There exists always a fluctuation in the relative values between currencies. First and foremost two reasons for this fluctuation can be mentioned. The first reason, put in simple terms, when a foreigner comes into a country and wishes to buy things, or invest; he is compelled to change his money into local currency, which drastically changes the demand for the currency. The second reason is speculation. When a buyer or seller feels that the currency acts strongly or weakly he buys or sells accordingly, which stimulates the fluctuation of the value of that currency.

FOREX is said to approximate a perfect market than any other market in practice. According to international statistics foreign exchange markets have continued to grow for the last few years. It had a drastic growth in 2007 as it had a 38% leap between 2006 April and 2007 April. London occupies the cockpit of FOREX as it consumes 34.1% of the total market turnover; New York comes in second with 16.6% and Tokyo with 6.1%. FOREX markets operate round the clock 24 hours a day excluding weekends.

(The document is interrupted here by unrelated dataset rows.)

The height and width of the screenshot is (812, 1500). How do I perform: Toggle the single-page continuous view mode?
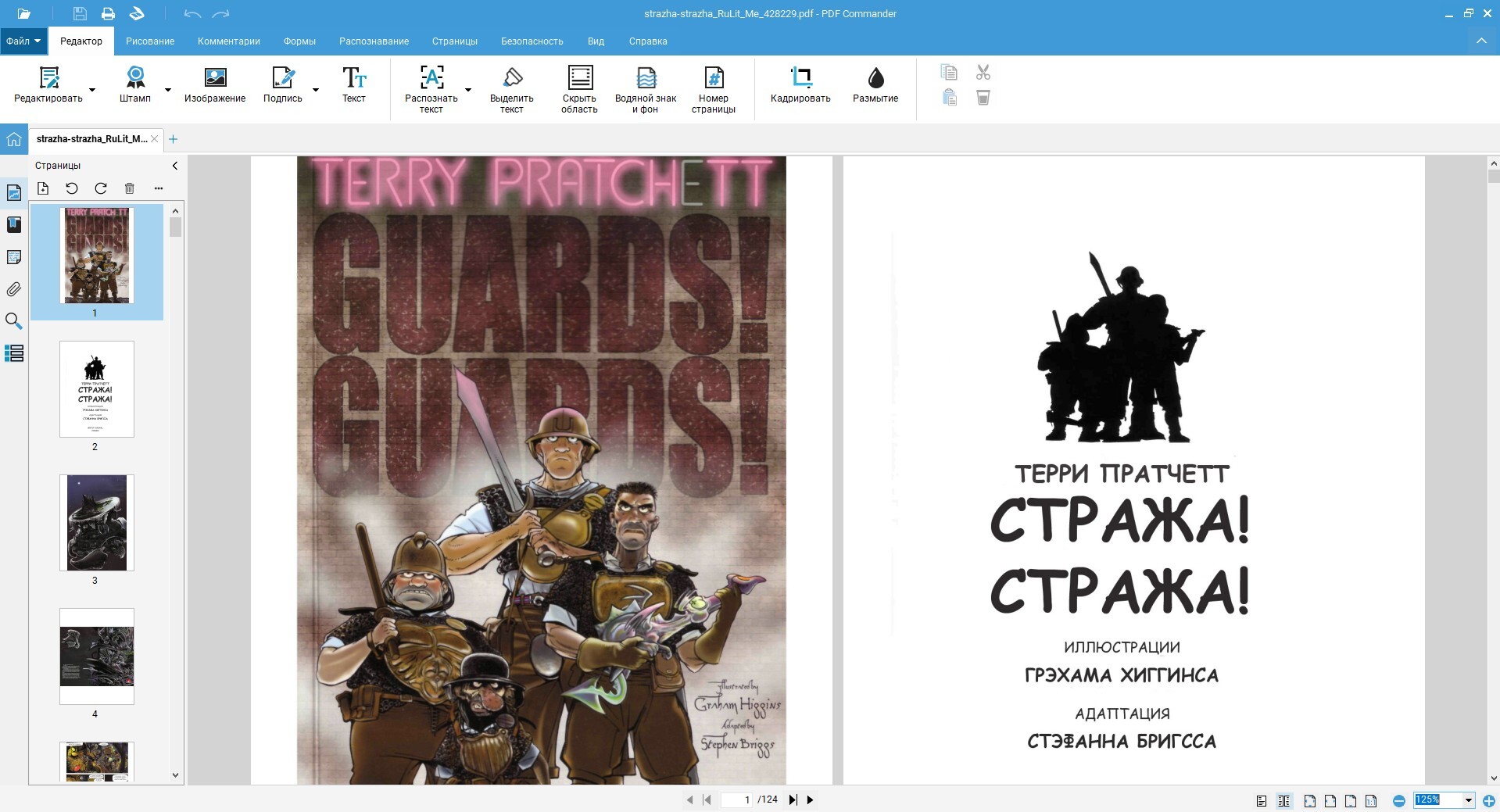tap(1261, 800)
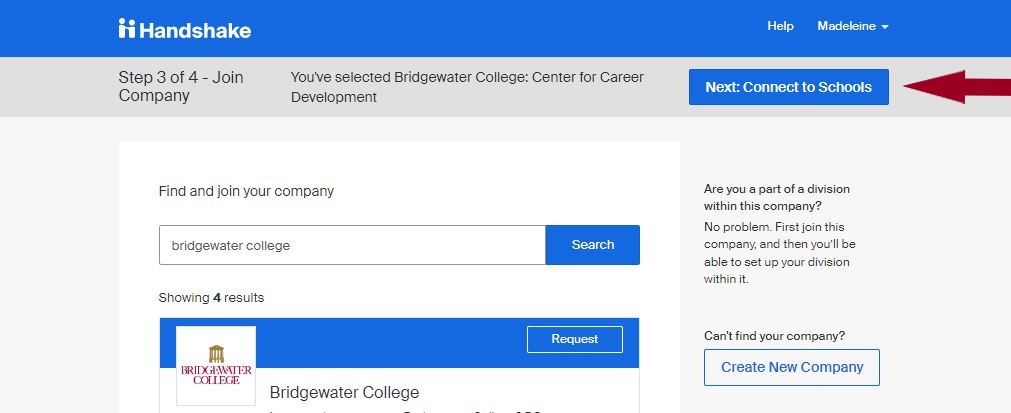Click the blue Search button
The width and height of the screenshot is (1011, 413).
pyautogui.click(x=593, y=245)
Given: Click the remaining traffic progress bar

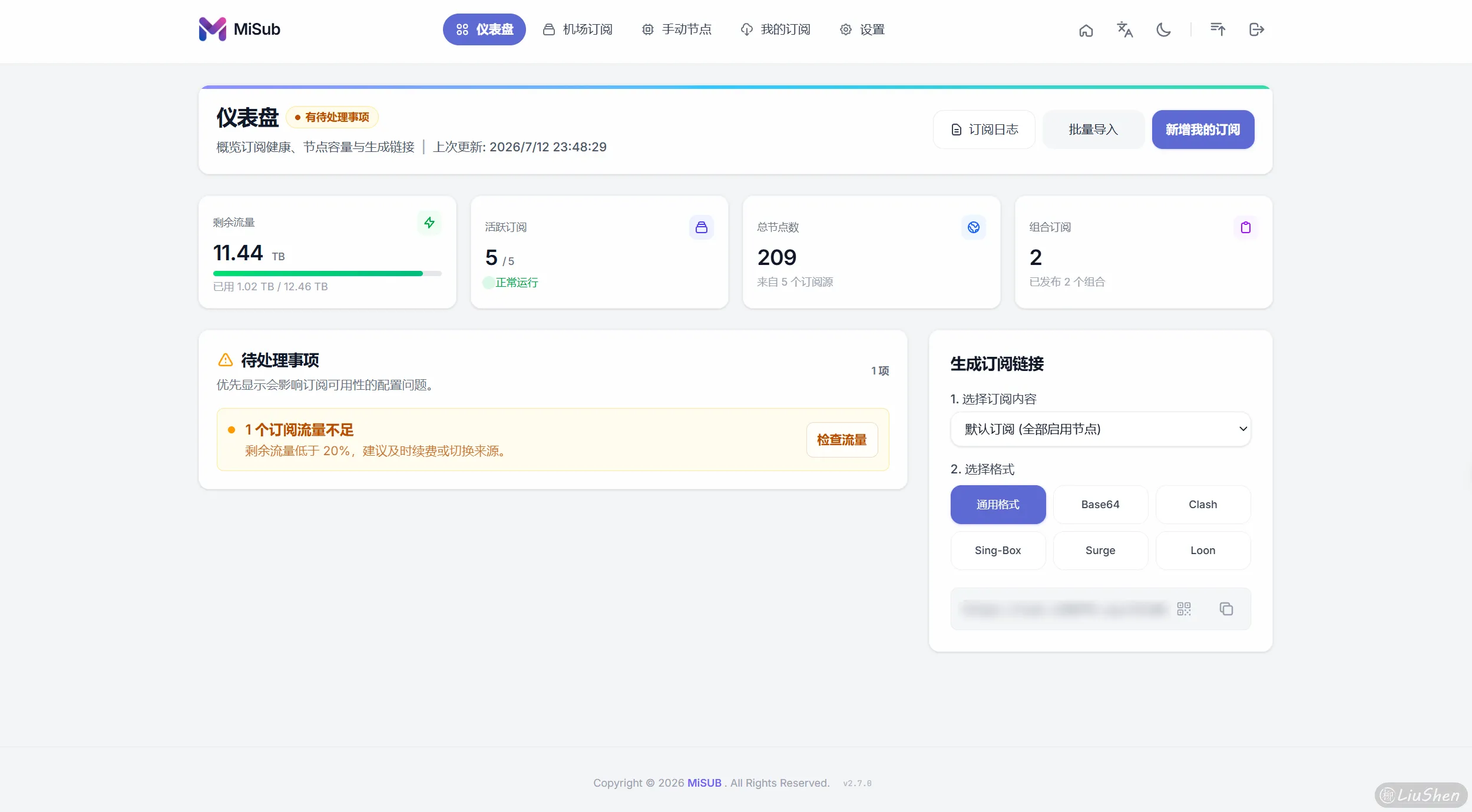Looking at the screenshot, I should click(328, 273).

While the Asian FOREX markets put up the shutters at the end of the day, American markets open and then continued by European markets, which explains the phrase ‘FOREX markets operate round the clock’. Foreign currency exchange rates do not hang on to a fixed rate all around the globe; they do not have a unified market, but rather have different prices. But since the London market dominates the FOREX industry, London exchange rates are considered to be the reference, although the trading takes place in New York, Tokyo, Singapore, and Hong Kong.

No other market in the world is as fragile to the world events as the foreign exchange market. Foreign exchange rates simply depend upon the demand and supply of that currency. There are ample factors that affect the demand and supply of a currency. They can be classified as economical, political and market psychological factors. Considering the economical factors, budget deficits provide a negative impact on the currency value. Greater the deficits, the weaker become the currency. Consistent trade between nations demonstrates the demand for goods, which eventually pushes the demand for the country’s currency to perform the trade and eventually the currency’s demand gets boosted. Inflation is yet another economical factor that affects the value of a currency. Inflation weakens a country’s demanding power and consequently abates the value of currency.